Document segment =>
<<<<
In the oil universe, the September 14th attack on Saudi Aramco’s oil facilities is comparable to the 9/11 attacks on the twin towers in New York City. Yet, the taking out of half of the Kingdom’s oil output led not to an oil shock but a whimper.

Barely two weeks after the brazen attack, oil headlines were once again dominated by fears of over-supply and falling prices amidst a slowing global economy.  Following an initial 20% intra-day price surge after the attack, the benchmark Brent crude oil price quickly retraced its steps back down to pre-attack levels.

The US oil production surge benefits Asia

The shift from a perceived world of oil scarcity to abundance has been brought about in an astonishingly short period of time by the advent of the “fracking” revolution in the US. This combines horizontal drilling and hydraulically-fracturing shale rock with high-pressure liquids to extract “unconventional” oil and gas. In the past decade, US crude oil production more than doubled. By mid-2019, US production was rated at over 12 million b/d, surpassing Russian and Saudi Arabian output as the world’s largest.

Academic studies suggest that global oil prices would have been higher by $10 to $50 per barrel higher if there had not been a fracking boom in the US. Given the scales involved, even with conservative estimates on the price impact, the US upsurge in unconventional oil production has probably led to the biggest transfer of wealth in history. Largely at the cost of reduced oil revenues to OPEC and Russia, benefits have primarily flowed to the world’s largest oil markets in the US, China, India, Japan and South Korea as well as the US unconventional oil producers.

From what was previously expected to be an inevitable growing dependence on Middle Eastern supplies, Asian oil refiners are now spoilt for choice. With Europe’s long-declining oil demand trends, crude oil exports from the Russian Far East, West Africa and Latin America to Asian markets compete with the traditional large exporters of the Middle East. While the majority of Asian crude imports are still sourced in the Middle East, prices are set at the margin by competing crudes from other regions including the US.
>>>>
Given information =>
<<<<
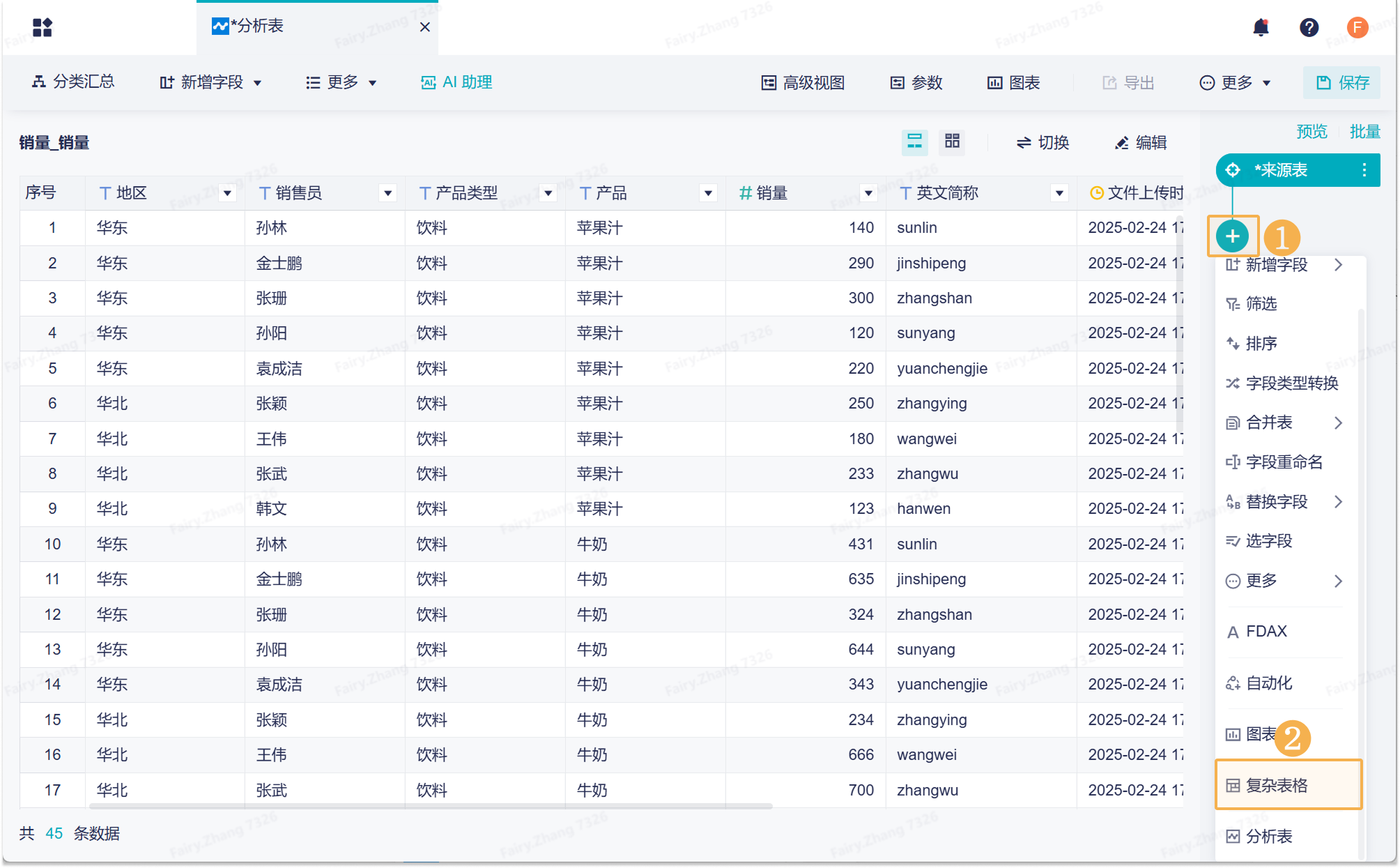Open the 来源表 three-dot menu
>>>>
What is being asked =>
Please extract the part of the oil market text between "Barely two weeks" and "to pre-attack levels.", inclusive, word for word.

Complete answer =>
Barely two weeks after the brazen attack, oil headlines were once again dominated by fears of over-supply and falling prices amidst a slowing global economy.  Following an initial 20% intra-day price surge after the attack, the benchmark Brent crude oil price quickly retraced its steps back down to pre-attack levels.